In an at-times emotional speech to Justice Department staff on Thursday, Garland defended a “promise that we will not allow this Department to be used as a political weapon,” and that the agency’s norms are “a promise that we will not allow this nation to become a country where law enforcement is treated as an apparatus of politics.”
The Justice Department’s public servants “do not bend to politics” and “will fiercely protect the independence of this Department from political interference in our criminal investigations,” Garland said.
His remarks follow attacks from the Republican presidential candidate and his allies who have accused Garland and President Joe Biden of “weaponizing” the Justice Department to criminally prosecute him in two cases under special counsel Jack Smith.

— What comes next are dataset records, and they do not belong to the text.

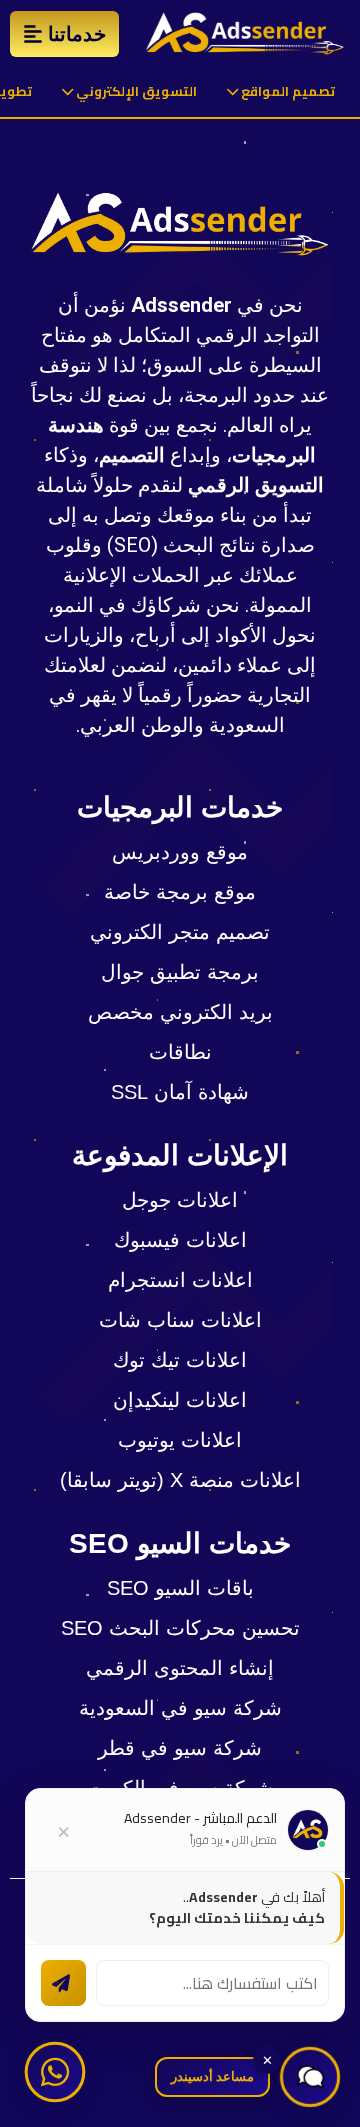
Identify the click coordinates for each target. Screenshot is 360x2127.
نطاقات (180, 1052)
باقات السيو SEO (180, 1588)
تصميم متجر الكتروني (180, 932)
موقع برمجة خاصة (180, 892)
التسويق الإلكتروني (135, 91)
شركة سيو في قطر (180, 1748)
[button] (310, 2077)
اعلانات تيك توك (180, 1360)
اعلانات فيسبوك (180, 1240)
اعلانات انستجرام (180, 1280)
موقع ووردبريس (180, 852)
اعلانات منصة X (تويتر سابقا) (180, 1480)
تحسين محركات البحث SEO (180, 1628)
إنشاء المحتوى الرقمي (180, 1668)
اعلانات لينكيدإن (180, 1400)
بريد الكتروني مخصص (180, 1012)
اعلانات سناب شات (180, 1320)
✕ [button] (267, 2060)
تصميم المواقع (286, 91)
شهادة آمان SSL (180, 1092)
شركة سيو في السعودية (180, 1708)
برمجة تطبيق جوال (180, 972)
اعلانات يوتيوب (180, 1440)
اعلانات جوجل (180, 1200)
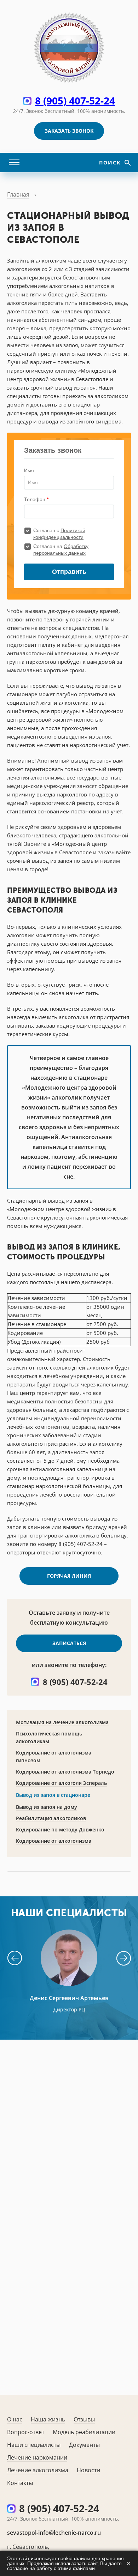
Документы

Trump was criminally charged for his efforts to reverse his election loss in 2020, and for allegedly withholding reams of classified documents after leaving office, then obstructing efforts to get them back.
But another special counsel, Robert Hur, has separately investigated Biden for his own withholding of classified documents from his time as vice president, though Hur ultimately decided against charging the president
His son Hunter Biden, however, pleaded guilty last week to tax fraud charges brought by a third special counsel, David Weiss.
The Justice Department’s investigation into Democratic Senator Bob Menendez also yieldedguilty verdicts for corruption and bribery.